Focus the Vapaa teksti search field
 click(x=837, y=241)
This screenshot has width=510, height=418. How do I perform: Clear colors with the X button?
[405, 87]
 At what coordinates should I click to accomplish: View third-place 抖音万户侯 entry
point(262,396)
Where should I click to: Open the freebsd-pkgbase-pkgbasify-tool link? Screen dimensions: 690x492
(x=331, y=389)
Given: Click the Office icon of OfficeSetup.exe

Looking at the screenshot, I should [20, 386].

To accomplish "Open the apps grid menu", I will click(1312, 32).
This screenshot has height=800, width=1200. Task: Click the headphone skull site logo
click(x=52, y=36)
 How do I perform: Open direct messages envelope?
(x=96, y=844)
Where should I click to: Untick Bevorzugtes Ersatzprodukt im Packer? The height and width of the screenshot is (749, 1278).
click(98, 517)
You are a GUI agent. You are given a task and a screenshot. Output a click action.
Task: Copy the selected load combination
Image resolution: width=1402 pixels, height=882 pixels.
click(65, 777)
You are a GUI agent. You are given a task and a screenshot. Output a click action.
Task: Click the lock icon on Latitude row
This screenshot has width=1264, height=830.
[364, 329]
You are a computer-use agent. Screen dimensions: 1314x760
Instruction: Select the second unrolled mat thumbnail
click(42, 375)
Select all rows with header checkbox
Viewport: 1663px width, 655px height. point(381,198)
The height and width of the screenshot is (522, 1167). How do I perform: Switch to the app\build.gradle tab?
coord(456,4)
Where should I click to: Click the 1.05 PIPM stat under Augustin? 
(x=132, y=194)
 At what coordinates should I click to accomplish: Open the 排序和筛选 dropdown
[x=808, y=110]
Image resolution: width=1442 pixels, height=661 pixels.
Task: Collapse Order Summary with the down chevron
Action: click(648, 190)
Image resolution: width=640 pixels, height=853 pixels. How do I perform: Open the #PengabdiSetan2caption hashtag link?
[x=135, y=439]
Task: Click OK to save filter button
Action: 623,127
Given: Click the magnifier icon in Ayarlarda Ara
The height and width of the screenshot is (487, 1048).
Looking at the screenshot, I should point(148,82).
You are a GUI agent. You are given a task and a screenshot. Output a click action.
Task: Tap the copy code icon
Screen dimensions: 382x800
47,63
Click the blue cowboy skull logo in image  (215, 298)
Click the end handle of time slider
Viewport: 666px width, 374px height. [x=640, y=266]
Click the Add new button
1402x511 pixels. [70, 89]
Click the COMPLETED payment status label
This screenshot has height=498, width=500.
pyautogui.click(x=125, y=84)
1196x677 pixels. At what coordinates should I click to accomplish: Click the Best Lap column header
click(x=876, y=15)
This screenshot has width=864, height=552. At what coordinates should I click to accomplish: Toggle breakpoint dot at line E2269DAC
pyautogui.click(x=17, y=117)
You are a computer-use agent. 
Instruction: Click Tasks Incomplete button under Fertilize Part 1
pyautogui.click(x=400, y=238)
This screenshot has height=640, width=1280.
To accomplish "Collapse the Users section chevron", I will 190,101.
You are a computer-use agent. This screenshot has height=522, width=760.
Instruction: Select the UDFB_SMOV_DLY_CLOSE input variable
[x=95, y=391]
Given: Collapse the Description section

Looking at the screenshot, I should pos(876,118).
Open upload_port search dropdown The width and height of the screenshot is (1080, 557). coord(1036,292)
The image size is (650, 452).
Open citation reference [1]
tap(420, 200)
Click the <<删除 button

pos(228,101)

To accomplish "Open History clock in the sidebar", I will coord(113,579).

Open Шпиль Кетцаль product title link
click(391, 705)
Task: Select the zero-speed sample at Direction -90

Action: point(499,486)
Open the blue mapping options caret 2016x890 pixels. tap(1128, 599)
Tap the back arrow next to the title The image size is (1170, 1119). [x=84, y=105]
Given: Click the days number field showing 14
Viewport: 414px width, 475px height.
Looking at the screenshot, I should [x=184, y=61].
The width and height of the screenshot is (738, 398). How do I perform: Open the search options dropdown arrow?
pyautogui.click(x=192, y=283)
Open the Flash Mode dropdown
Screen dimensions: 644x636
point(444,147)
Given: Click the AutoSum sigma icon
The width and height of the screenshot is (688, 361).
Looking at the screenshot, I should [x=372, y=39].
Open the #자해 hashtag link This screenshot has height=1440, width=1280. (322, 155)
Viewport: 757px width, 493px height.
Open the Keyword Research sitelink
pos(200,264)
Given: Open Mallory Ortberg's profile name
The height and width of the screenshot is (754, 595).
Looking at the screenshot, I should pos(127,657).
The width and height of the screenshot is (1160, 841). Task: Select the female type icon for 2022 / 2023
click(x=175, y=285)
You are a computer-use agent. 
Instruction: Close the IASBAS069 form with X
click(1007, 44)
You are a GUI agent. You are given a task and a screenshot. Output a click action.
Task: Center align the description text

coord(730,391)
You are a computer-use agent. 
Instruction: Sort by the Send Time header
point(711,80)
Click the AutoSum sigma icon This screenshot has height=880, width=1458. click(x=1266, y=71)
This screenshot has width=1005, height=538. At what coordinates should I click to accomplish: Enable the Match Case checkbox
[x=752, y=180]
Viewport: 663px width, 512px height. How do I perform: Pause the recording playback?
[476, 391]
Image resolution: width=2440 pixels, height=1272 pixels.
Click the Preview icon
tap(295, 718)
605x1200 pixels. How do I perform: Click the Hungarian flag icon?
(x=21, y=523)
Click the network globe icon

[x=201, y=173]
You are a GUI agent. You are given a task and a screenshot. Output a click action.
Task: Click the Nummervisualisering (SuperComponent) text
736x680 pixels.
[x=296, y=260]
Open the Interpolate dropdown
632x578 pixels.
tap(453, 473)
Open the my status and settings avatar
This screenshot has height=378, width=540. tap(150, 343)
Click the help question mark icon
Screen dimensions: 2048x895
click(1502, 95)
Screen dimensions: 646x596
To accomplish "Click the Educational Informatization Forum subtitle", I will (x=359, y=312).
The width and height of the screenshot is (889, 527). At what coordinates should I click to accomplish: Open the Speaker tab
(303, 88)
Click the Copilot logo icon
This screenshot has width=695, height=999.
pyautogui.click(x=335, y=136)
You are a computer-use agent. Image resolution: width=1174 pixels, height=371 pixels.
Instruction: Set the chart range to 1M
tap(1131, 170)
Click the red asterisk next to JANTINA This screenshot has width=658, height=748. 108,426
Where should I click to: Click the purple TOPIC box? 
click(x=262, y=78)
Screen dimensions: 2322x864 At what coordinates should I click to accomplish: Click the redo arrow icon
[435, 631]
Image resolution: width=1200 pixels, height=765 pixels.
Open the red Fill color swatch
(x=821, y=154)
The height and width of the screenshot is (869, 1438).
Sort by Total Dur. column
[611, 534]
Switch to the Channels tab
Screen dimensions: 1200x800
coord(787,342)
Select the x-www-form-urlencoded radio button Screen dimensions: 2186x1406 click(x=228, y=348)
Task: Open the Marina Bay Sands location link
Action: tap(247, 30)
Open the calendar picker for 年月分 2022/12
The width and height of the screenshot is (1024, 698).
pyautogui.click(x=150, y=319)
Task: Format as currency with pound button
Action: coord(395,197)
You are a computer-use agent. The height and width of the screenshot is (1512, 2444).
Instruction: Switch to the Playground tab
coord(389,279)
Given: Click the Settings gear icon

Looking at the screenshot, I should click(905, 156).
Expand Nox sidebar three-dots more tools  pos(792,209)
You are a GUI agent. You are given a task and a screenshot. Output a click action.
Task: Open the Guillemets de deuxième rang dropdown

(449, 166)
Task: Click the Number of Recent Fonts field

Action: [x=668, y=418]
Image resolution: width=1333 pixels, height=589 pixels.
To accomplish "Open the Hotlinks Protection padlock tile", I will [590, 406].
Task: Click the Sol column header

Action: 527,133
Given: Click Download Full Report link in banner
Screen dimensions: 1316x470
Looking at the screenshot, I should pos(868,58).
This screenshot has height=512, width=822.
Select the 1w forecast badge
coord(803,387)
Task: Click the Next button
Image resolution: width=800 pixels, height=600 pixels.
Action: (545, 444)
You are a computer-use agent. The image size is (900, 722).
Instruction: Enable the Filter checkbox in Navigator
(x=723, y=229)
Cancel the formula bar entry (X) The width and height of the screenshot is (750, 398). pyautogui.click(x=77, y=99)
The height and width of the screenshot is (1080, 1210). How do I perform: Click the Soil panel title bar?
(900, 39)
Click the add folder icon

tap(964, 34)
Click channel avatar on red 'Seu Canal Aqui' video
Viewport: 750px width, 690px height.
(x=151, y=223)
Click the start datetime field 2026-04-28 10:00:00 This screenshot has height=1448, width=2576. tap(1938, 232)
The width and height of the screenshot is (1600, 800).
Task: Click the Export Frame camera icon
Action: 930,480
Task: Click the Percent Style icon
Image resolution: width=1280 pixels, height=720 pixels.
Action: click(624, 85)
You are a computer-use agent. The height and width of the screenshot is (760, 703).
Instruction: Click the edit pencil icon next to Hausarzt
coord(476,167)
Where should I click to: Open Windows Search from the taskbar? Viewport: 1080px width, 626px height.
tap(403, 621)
--*--
### Action item:
What you return should be exactly the lines above, starting at the one with "Given: Click the days number field showing 14" and ending at the one with "Click the AutoSum sigma icon This", and nothing else.

### Result for this task:
Given: Click the days number field showing 14
Viewport: 414px width, 475px height.
Looking at the screenshot, I should [x=184, y=61].
The width and height of the screenshot is (738, 398). How do I perform: Open the search options dropdown arrow?
pyautogui.click(x=192, y=283)
Open the Flash Mode dropdown
Screen dimensions: 644x636
point(444,147)
Given: Click the AutoSum sigma icon
The width and height of the screenshot is (688, 361).
Looking at the screenshot, I should [x=372, y=39].
Open the #자해 hashtag link This screenshot has height=1440, width=1280. (322, 155)
Viewport: 757px width, 493px height.
Open the Keyword Research sitelink
pos(200,264)
Given: Open Mallory Ortberg's profile name
The height and width of the screenshot is (754, 595).
Looking at the screenshot, I should pos(127,657).
The width and height of the screenshot is (1160, 841). Task: Select the female type icon for 2022 / 2023
click(x=175, y=285)
You are a computer-use agent. 
Instruction: Close the IASBAS069 form with X
click(1007, 44)
You are a GUI agent. You are given a task and a screenshot. Output a click action.
Task: Center align the description text

coord(730,391)
You are a computer-use agent. 
Instruction: Sort by the Send Time header
point(711,80)
Click the AutoSum sigma icon This screenshot has height=880, width=1458. click(x=1266, y=71)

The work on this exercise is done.